DIRECTIONS — Your answer must contain each line of the data, copied exactly.

= Beginning of Section =

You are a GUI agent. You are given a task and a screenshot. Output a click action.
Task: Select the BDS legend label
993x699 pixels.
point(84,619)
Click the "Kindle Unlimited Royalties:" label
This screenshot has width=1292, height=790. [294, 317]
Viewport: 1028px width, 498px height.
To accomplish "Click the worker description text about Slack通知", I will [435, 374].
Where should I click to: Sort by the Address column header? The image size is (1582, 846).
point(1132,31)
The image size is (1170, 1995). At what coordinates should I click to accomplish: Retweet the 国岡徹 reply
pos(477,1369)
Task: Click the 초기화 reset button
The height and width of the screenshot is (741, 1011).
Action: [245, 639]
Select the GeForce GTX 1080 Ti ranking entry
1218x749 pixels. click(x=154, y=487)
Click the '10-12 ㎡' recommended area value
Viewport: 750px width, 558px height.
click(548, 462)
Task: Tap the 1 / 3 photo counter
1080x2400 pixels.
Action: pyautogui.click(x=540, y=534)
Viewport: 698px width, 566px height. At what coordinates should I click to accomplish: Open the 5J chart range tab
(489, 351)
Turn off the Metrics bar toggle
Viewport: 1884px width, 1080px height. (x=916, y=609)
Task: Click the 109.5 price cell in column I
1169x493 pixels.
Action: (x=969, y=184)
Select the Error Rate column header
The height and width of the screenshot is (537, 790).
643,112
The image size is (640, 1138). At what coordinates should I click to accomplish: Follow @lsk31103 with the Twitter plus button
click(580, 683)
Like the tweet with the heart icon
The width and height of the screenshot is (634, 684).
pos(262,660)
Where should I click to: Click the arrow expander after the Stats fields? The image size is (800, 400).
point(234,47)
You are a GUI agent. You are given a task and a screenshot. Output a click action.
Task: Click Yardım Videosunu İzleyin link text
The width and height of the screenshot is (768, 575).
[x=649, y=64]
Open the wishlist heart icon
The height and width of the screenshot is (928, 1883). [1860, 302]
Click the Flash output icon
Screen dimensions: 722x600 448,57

= End of Section =

RESPONSE TO THE EXERCISE —
You are a GUI agent. You are given a task and a screenshot. Output a click action.
Task: Select the BDS legend label
993x699 pixels.
point(84,619)
Click the "Kindle Unlimited Royalties:" label
This screenshot has width=1292, height=790. [294, 317]
Viewport: 1028px width, 498px height.
To accomplish "Click the worker description text about Slack通知", I will [435, 374].
Where should I click to: Sort by the Address column header? The image size is (1582, 846).
point(1132,31)
The image size is (1170, 1995). At what coordinates should I click to accomplish: Retweet the 国岡徹 reply
pos(477,1369)
Task: Click the 초기화 reset button
The height and width of the screenshot is (741, 1011).
Action: [245, 639]
Select the GeForce GTX 1080 Ti ranking entry
1218x749 pixels. click(x=154, y=487)
Click the '10-12 ㎡' recommended area value
Viewport: 750px width, 558px height.
click(548, 462)
Task: Tap the 1 / 3 photo counter
1080x2400 pixels.
Action: pyautogui.click(x=540, y=534)
Viewport: 698px width, 566px height. At what coordinates should I click to accomplish: Open the 5J chart range tab
(489, 351)
Turn off the Metrics bar toggle
Viewport: 1884px width, 1080px height. (x=916, y=609)
Task: Click the 109.5 price cell in column I
1169x493 pixels.
Action: (x=969, y=184)
Select the Error Rate column header
The height and width of the screenshot is (537, 790).
643,112
The image size is (640, 1138). At what coordinates should I click to accomplish: Follow @lsk31103 with the Twitter plus button
click(580, 683)
Like the tweet with the heart icon
The width and height of the screenshot is (634, 684).
pos(262,660)
Where should I click to: Click the arrow expander after the Stats fields? The image size is (800, 400).
point(234,47)
You are a GUI agent. You are given a task and a screenshot. Output a click action.
Task: Click Yardım Videosunu İzleyin link text
The width and height of the screenshot is (768, 575).
[x=649, y=64]
Open the wishlist heart icon
The height and width of the screenshot is (928, 1883). [1860, 302]
Click the Flash output icon
Screen dimensions: 722x600 448,57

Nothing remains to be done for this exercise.